2-氫茚1,3-二酮和2,3-丁二酸乙酯之磷催化[3+2]環化反應

Abstract

本論文以磷催化進行[3+2]環化反應，得到具位向選擇性的螺五員環衍生物。1,3-氫茚二酮是重要官能基，其衍生分子具有生物活性。將1,3-氫茚二酮與芳香醛，進行domino Knoevenagel condensation，得到2-芳香亞甲基-1,3-氫茚二酮，作為探討反應的起始物。在室溫、氮氣環境下，2-芳香亞甲基-1,3-氫茚二酮與2,3-丁二酸乙酯溶於甲苯，以三苯基膦為催化劑，進行[3+2]環化反應，得到螺五員環。不論是拉電子基或是缺電子基的起始物，得到的產物都具有良好的位向選擇性（可達5:1），並有63-99%的產率。據我們所知，這是第一個發表運用2-芳香亞甲基-1,3-氫茚二酮和2,3-丁二酸乙酯合成官能化五員環。

Using phosphine catalyzed [3+2] annulation to obtain functionalized spirocyclic cyclopentenes which has regioselectivity. 1,3-indandione is an important constituent functional group of natural product.

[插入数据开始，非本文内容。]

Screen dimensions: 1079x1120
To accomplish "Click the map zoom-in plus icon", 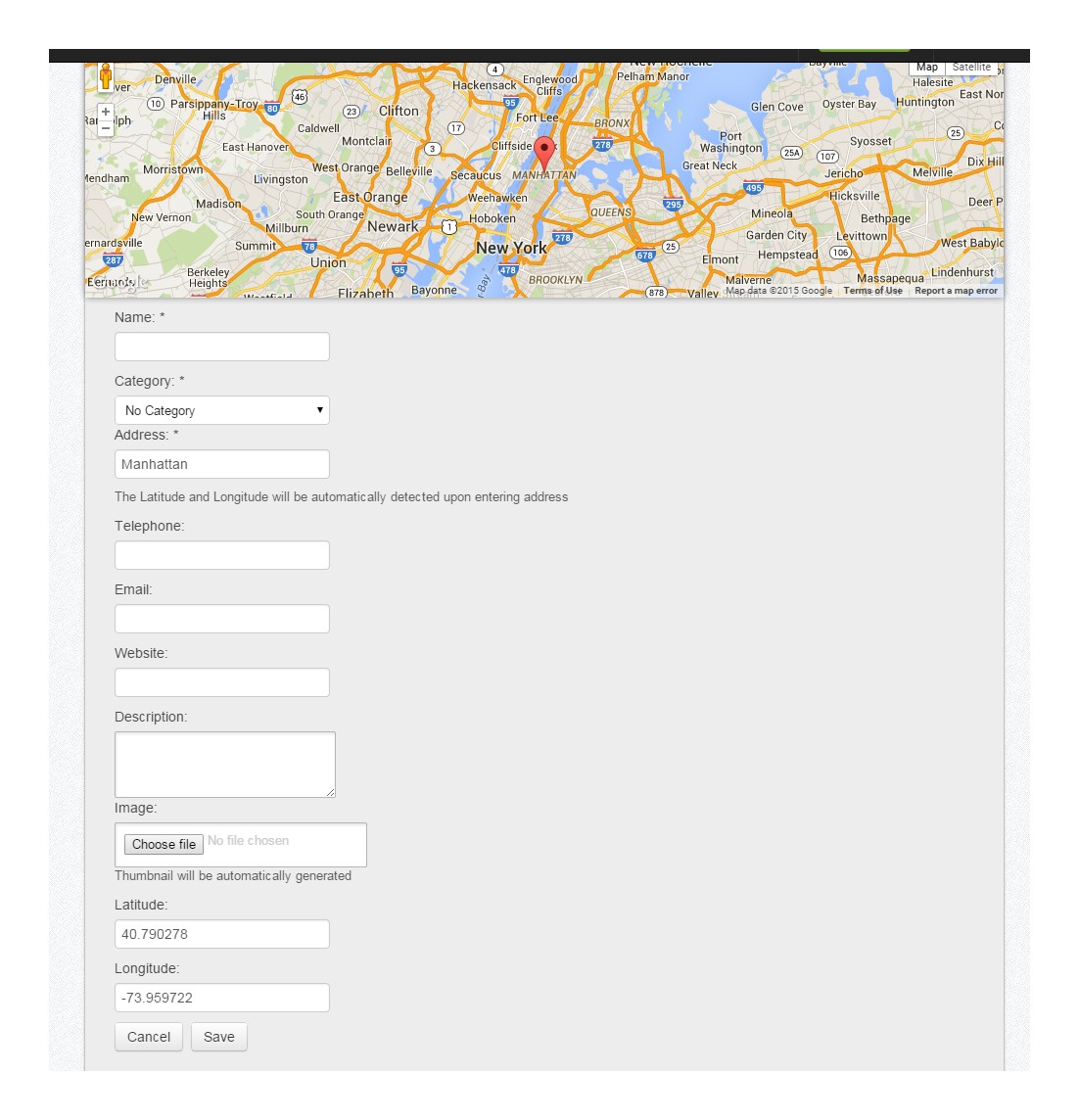I will coord(105,114).
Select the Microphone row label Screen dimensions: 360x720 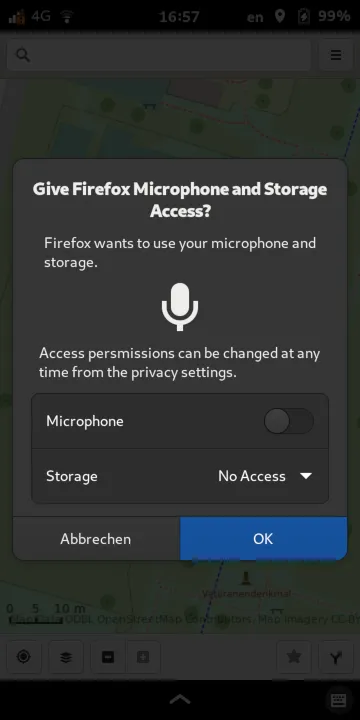85,421
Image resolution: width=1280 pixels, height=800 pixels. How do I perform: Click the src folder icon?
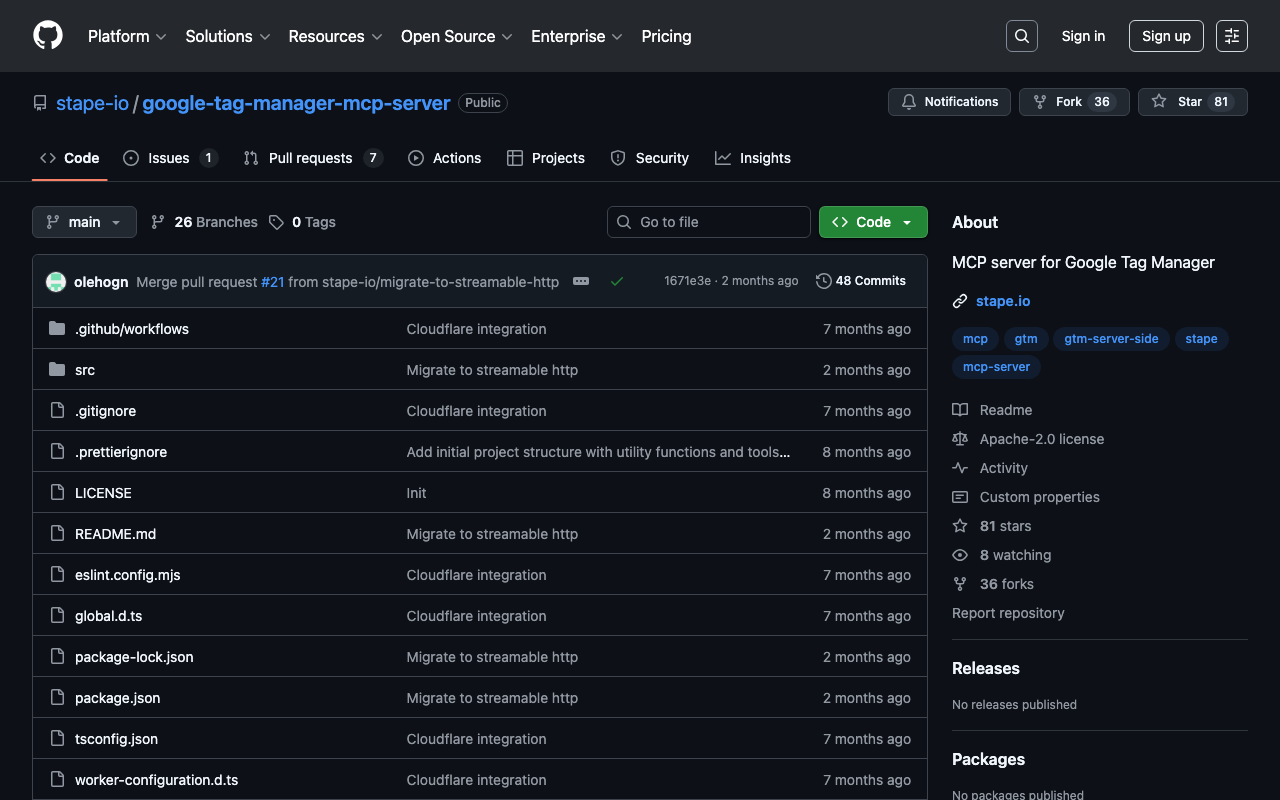57,370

And some derived molecules have biological activity. 2-arylidene-1,3-indandione can be obtained by domino Knoevenagel condensation of 1,3-indandione and aromatic aldehyde in a single one-pot operation. At room temperature and under nitrogen atmosphere, 2-arylidene-1,3-indandione with ethyl-2,3-butadienoate dissolved in toluene, and catalyzed by triphenylphosphine, then doing [3+2] annulation. The starting materials are either electron-donating or electron-withdrawing group, the products both have good regioselectivity (up to 5:1) and yields (63-99%). To the best of our knowledge this is the first report for the synthesis of functionalized cyclopentenes using 2-arylidene-1,3-indandione and ethyl-2,3-butadienoate.